The LeftApplyParser is a parser for left-associative parsing. The left value is parsed first and the value of it is applied to the right side production rule. The value of the right parser will then be used as the new left value and it will attempt to continue until a right parser does not match. The pseudo-BNF for it is:

self := <self> <right> | <item>

var parser = LeftApply(
    itemParser, 
    left => Rule(
        left,
        ...
    )
);

Right Apply Parser

The RightApply is for right-associative recursion. It is conceptually similar to the LeftApply parser, but with right-recursion instead. It parses an item and then attempts to parse a separator followed by a recursion to itself. The pseudo-BNF for it is:

self := <item> (<middle> <self>)?

var parser = RightApply(item, middle, (l, m, r) => ...);

This same recursive functionality can be reproduced by a combination of Deferred, First, and Rule:

IParser<char, string> parserCore = null;
var parser = Deferred(() => parserCore);
parserCore = First(
    Rule(
        item, 
        middle,
        parser,
        (l, m, r) => ...
    ),
    item
);

Pratt Parser

The Pratt parser is an implementation of the Pratt parsing algorithm, which may be particularly helpful with parsing mathematical expressions.

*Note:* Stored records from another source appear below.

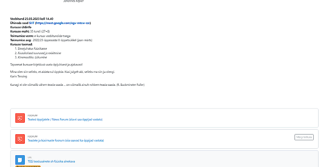Open TEG loodusainete sh füüsika ainekava
The image size is (330, 167).
(51, 161)
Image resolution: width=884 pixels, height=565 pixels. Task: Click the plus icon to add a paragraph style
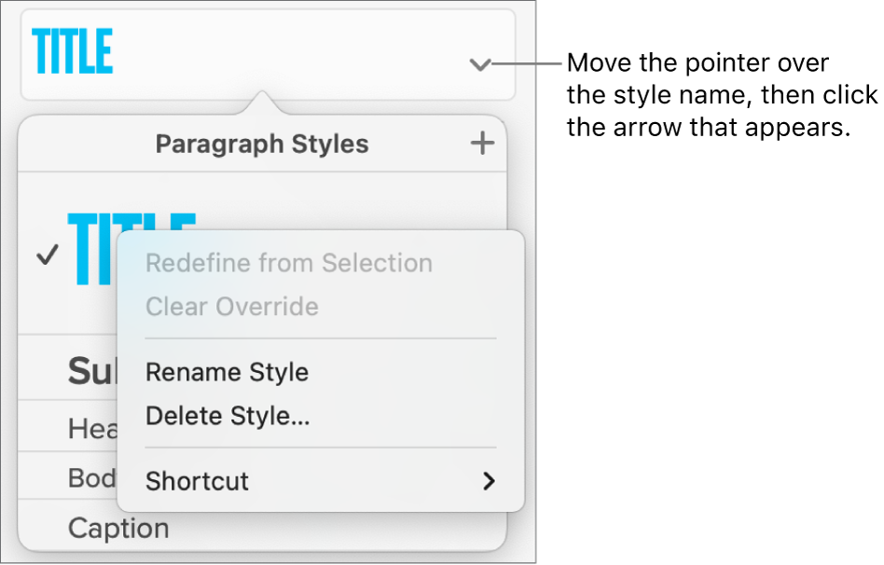click(x=482, y=144)
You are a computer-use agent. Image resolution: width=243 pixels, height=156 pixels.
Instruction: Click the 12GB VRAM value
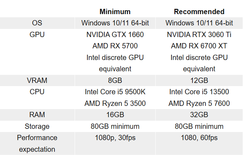[199, 80]
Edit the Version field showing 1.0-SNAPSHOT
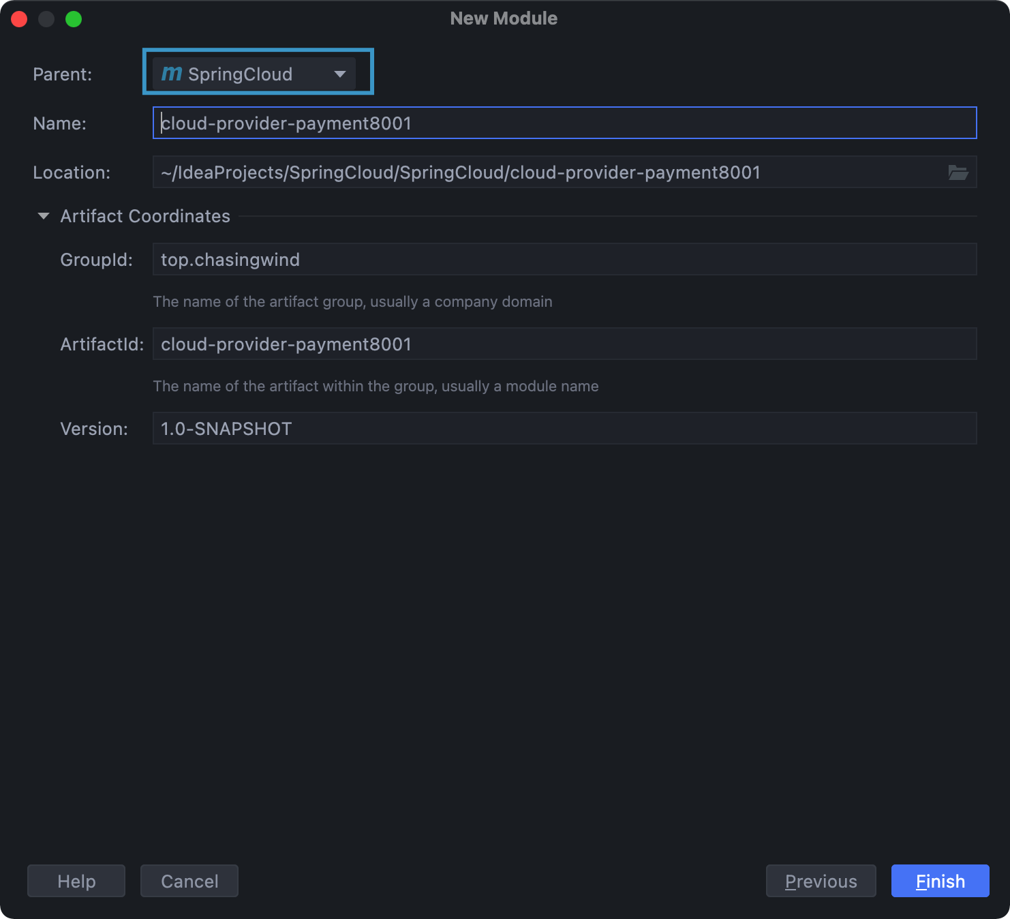The image size is (1010, 919). [564, 428]

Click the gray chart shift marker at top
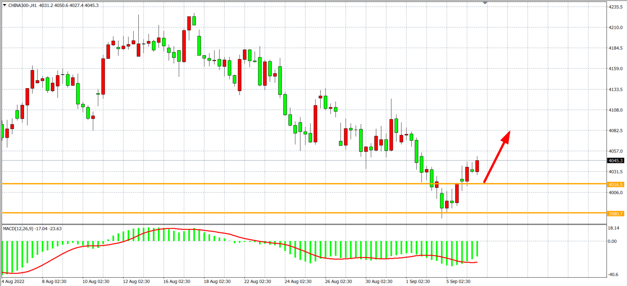485,3
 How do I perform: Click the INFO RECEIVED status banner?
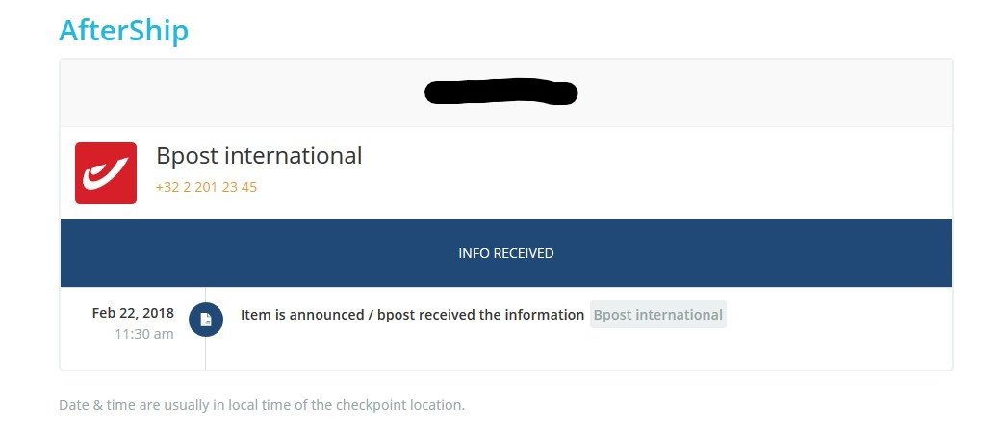(506, 253)
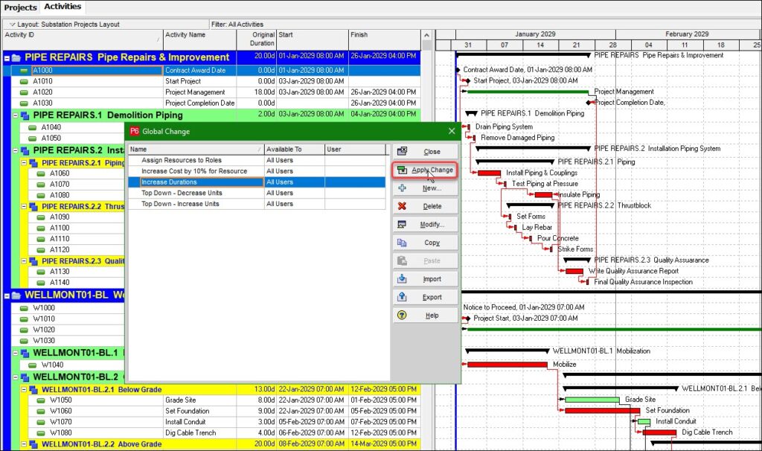Image resolution: width=762 pixels, height=451 pixels.
Task: Click the New global change plus icon
Action: [x=403, y=188]
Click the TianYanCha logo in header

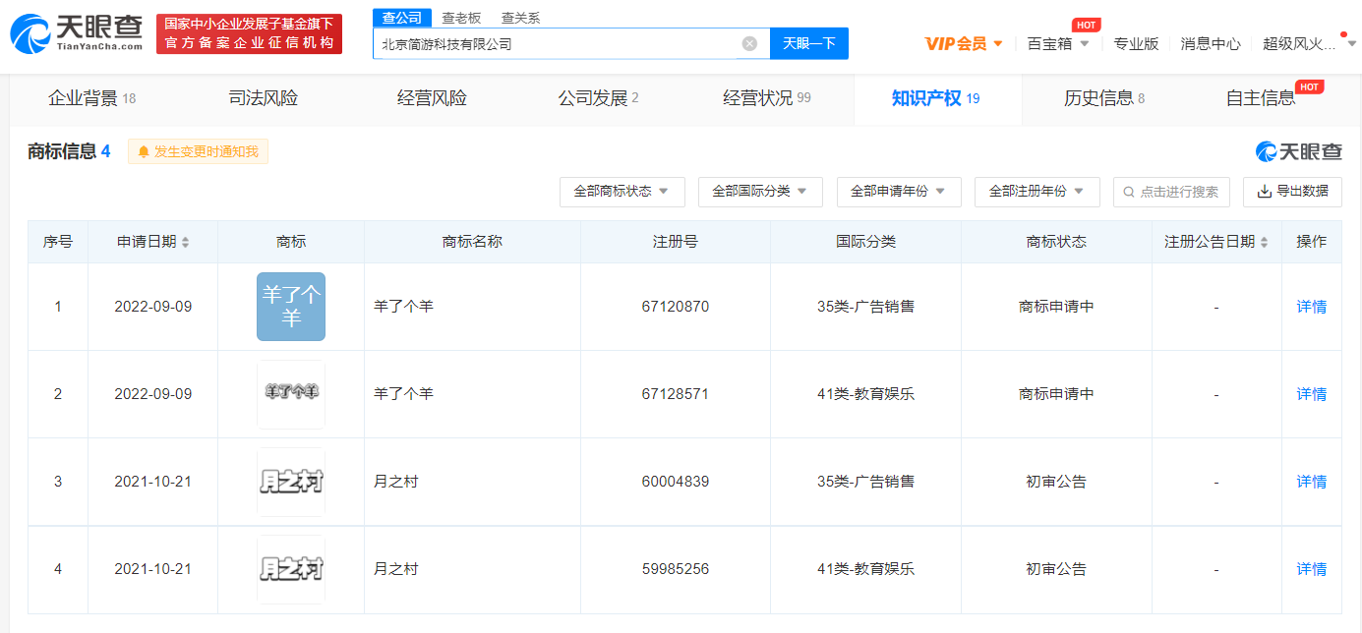pyautogui.click(x=77, y=32)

var parser = Pratt(config => { ... });

For detailed information about configuring and using the Pratt parser, see the Pratt Parser page. It may be simpler to use in many situations than the LeftApply and RightApply parsers are.

Referencing Parsers

These parsers exist to help with referencing issues, to help resolve circular dependencies or decide on which parser to use at parse-time.

Create Parser

The Create parser creates a parser at parse time using information available in the current parse state. Create parser looks similar to the Deferred parser, though has a few important semantic differences: The create callback takes the ParseState, and it cannot be used with find/replace operations. The Create parser is expected to create new parser instances at different times, so it is not considered to have “children”. This means that the parser returns by the Create parser will not be visible to Visitors.

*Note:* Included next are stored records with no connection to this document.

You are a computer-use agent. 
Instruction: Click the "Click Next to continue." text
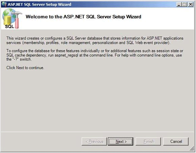(25, 68)
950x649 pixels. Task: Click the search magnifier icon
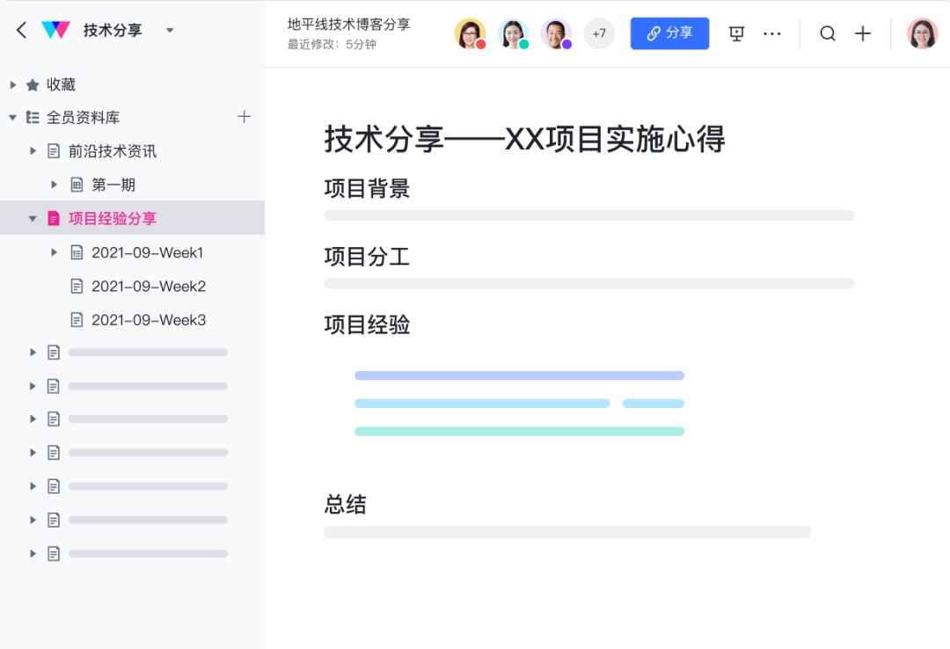pyautogui.click(x=828, y=33)
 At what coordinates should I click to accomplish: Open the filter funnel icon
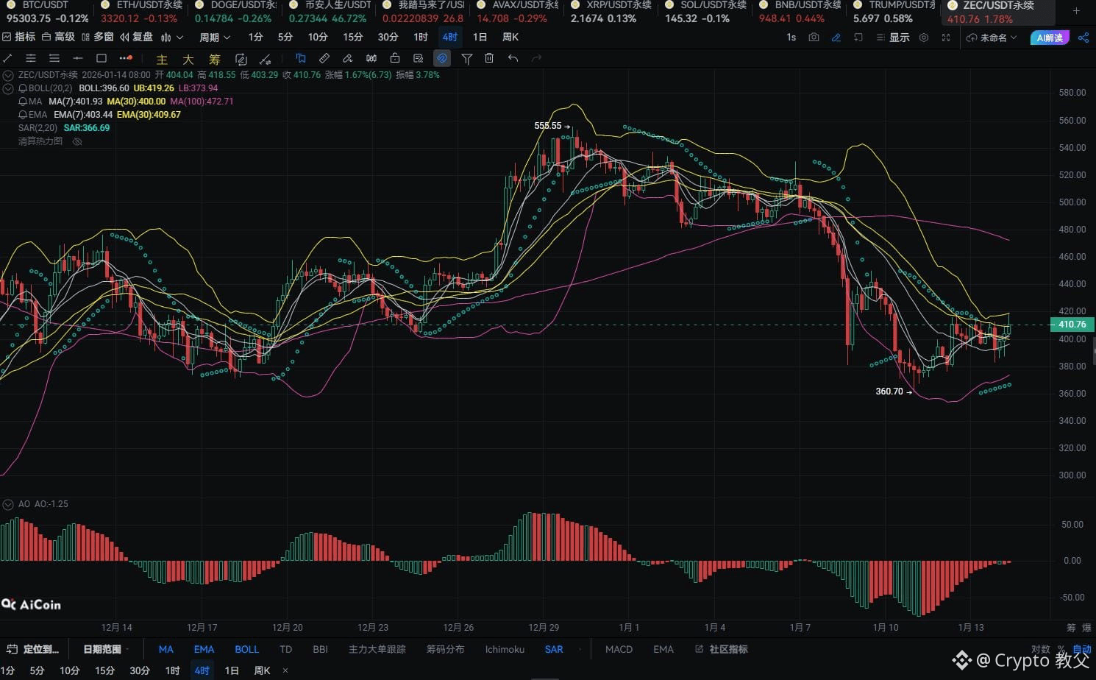point(466,58)
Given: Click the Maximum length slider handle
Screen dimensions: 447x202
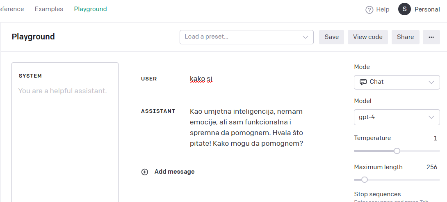Looking at the screenshot, I should click(x=364, y=180).
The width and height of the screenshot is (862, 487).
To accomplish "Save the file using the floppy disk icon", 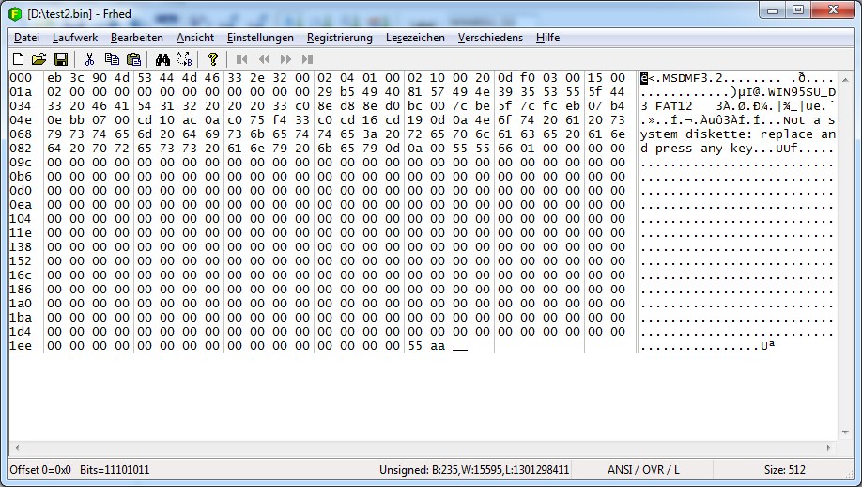I will coord(60,58).
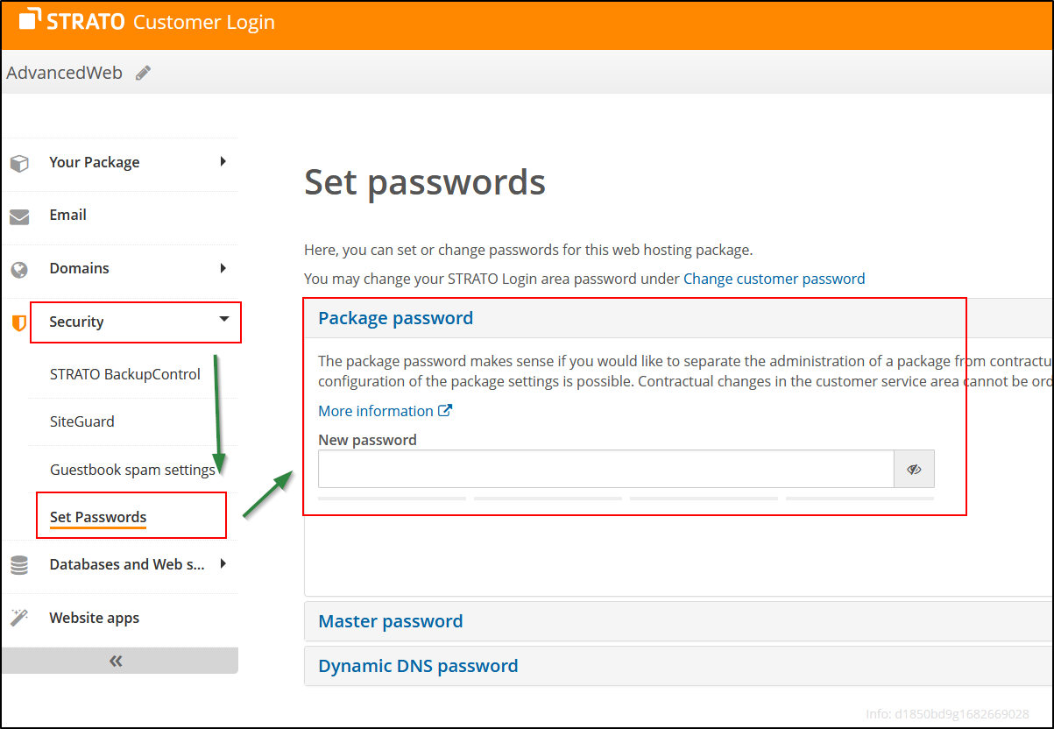Click the globe icon beside Domains
1054x729 pixels.
click(19, 268)
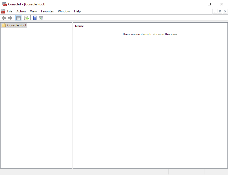Expand the Window menu
Screen dimensions: 228x175
pyautogui.click(x=64, y=11)
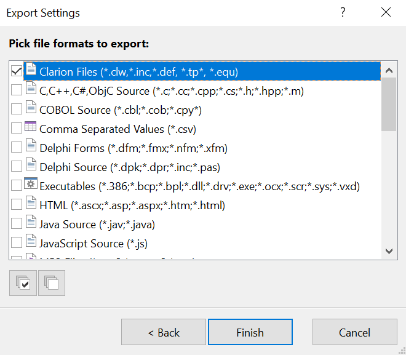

var parser = new CreateParser<TInput, TOutput>(state => { ... });
var parser = Create(state => { ... });

Deferred Parser

The Deferred parser references another parser and resolves the reference at parse time instead of at declaration time. This allows your parser to handle recursion and circular references. The parser returned from the Deferred parser is expected by the system to be the same throughout the entire parse and may be cached after first access. Because the parser returned by Deferred is expected to be static and available at any time after the parser graph is created, the parser can be used with find/replace operations and should correctly work with BNF stringification.

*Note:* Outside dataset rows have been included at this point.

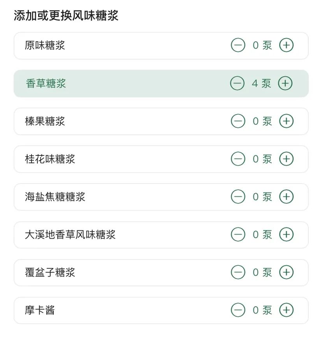The image size is (322, 337).
Task: Decrease 覆盆子糖浆 pumps
Action: pyautogui.click(x=238, y=272)
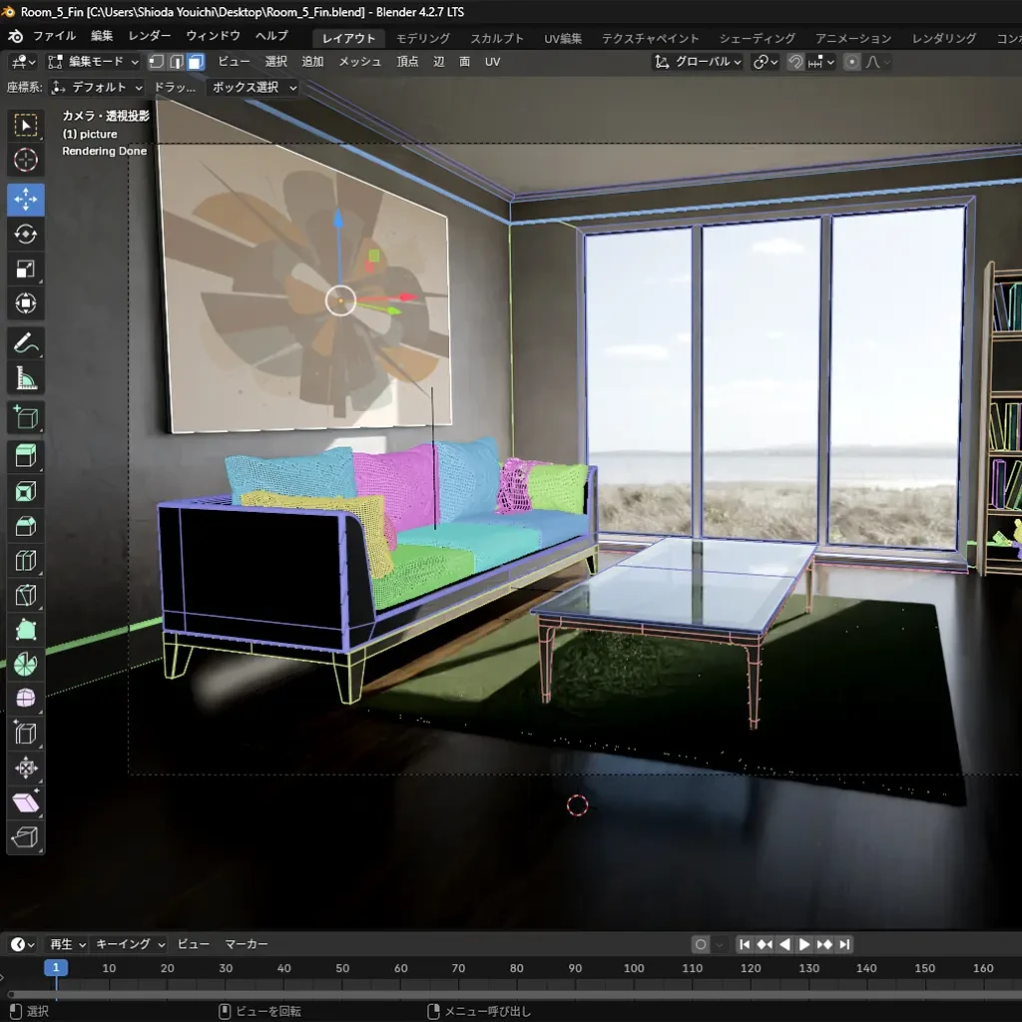Click the メッシュ menu in header
The width and height of the screenshot is (1022, 1022).
point(360,62)
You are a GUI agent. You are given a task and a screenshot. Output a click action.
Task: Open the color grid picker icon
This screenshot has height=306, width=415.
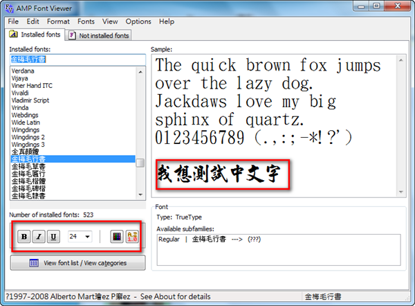pos(116,237)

var parser = new DeferredParser<TInput, TOutput>(() => targetParser);
var parser = Deferred(() => targetParser);

Replaceable Parser

The Replaceable parser references an inner parser and invokes it transparently. However, the replaceable parser allows the inner parser to be replaced in-place without cloning. This is useful in cases where you want to make modifications to the parser tree without creating a whole new tree.

var parser = Replaceable(innerParser);
var parser = innerParser.Replaceable();

If an inner parser is not explicitly specified, the inner parser will be a Fail parser. These two lines are equivalent:

var parser = Replaceable<TOutput>();
var parser = Replaceable(Fail<TOutput>());

It is extremely helpful to name your replaceable parsers so you can quickly find and replace values by name.